Main Routes of Production of High-Value-Added 2,5-Furandincarboxylic Acid Using Heterogeneous Catalytic Systems

The production of polymers from lignocellulosic biomass is currently one of the challenges to minimizing dependence on fossil fuels such as oil. The cellulosic fraction of this feedstock can be transformed into simple sugars such as glucose or fructose. These sugars can be further converted into 2,5-furandicarboxylic acid (FDCA), a precursor of polyethylene furanoate (PEF). The dehydration of sugars to 5-hydroxymethylfurfural (HMF), a platform molecule to obtain products of interest, has been extensively studied. In addition, the oxidation of this platform molecule to FDCA has been widely investigated. However, a study of the direct or one-step production of FDCA from sugars is needed. This review provides a general overview of the recent research on the catalytic systems for the direct production of FDCA from sugars.
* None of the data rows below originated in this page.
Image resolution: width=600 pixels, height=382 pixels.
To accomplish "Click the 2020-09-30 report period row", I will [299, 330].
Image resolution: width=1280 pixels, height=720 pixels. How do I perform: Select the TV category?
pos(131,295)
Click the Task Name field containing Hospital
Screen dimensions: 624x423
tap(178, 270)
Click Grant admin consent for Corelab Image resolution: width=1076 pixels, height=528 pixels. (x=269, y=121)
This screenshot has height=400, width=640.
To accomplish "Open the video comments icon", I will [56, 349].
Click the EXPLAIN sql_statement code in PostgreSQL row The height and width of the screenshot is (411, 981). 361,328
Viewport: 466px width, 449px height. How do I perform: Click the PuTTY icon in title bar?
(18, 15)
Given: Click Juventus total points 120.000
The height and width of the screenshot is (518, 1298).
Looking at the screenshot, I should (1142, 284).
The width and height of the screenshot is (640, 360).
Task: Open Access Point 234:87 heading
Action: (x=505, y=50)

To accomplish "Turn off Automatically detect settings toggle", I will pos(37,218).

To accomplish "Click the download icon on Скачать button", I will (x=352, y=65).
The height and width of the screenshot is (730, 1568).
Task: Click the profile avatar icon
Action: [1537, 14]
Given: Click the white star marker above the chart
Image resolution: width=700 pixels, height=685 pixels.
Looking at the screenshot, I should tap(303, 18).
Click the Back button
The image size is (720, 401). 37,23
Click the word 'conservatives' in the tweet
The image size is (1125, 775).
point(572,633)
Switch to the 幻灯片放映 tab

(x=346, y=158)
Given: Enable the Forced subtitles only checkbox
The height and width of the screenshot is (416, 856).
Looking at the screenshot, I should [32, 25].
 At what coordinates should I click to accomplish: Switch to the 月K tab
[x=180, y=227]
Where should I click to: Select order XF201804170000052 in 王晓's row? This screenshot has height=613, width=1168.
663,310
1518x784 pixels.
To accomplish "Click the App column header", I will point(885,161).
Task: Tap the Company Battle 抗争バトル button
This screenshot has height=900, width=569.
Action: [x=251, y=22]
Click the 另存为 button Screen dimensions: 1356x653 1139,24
Ideally, a single-stage system should be employed. The investigations carried out in a one-step process are first detailed. Different strategies have been tested, such as the physical separation of two phases, where dehydration and oxidation took place separately. In this case, an efficient transfer of HMF is needed. To avoid HMF transfer limitations, other authors focused on the investigation of the one-pot transformation of HMF without physical separation. The major requirement of these processes is to achieve catalytic systems functional for both dehydration and oxidation reactions. Therefore, other investigations focused on the study of two-step integrated systems are also analyzed in this review.

Automated summary

The production of FDCA from sugars is an important challenge in reducing dependence on fossil fuels. Various strategies, including physical separation and one-pot transformation, have been investigated to achieve efficient conversion of sugars to FDCA. The development of catalytic systems functional for both dehydration and oxidation reactions is crucial. This review summarizes recent research on the catalytic systems for the direct production of FDCA from sugars, including both one-step and two-step integrated systems.